Zoek in de records hieronder elke regel waarin de tekenreeks "will" voorkomt. Neem die regels ongewijzigd over.

#### Aangeleverd materiaal ####

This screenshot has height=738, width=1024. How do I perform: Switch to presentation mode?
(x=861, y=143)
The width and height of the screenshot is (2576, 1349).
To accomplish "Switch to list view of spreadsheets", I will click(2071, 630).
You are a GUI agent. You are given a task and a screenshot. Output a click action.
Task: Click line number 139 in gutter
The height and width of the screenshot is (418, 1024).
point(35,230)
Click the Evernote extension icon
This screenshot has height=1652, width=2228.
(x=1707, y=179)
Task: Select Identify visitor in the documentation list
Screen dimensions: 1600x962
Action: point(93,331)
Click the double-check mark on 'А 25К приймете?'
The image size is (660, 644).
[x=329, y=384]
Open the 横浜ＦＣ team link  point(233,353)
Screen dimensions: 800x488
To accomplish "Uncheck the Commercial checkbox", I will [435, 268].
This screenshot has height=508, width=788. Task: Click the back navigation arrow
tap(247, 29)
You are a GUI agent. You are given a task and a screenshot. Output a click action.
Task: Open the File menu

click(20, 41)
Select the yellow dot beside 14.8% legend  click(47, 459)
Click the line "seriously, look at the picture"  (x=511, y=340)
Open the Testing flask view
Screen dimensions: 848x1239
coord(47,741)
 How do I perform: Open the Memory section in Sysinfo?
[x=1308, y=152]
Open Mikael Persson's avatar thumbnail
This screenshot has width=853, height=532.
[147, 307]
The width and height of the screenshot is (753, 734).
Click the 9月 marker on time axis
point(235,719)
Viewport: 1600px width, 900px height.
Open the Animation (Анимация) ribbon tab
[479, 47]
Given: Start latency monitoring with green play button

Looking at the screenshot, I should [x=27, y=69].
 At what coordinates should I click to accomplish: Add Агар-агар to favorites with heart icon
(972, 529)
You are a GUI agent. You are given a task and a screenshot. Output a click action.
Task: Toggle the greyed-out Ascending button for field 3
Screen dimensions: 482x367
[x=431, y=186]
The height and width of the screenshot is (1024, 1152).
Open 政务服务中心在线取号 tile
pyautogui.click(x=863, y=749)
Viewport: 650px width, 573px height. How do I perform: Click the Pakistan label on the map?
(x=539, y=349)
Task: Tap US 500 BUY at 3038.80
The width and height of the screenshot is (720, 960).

####

# [Uitvoer oefening]
To accomplish "Switch to list view of spreadsheets", I will click(2071, 630).
To accomplish "Uncheck the Commercial checkbox", I will [435, 268].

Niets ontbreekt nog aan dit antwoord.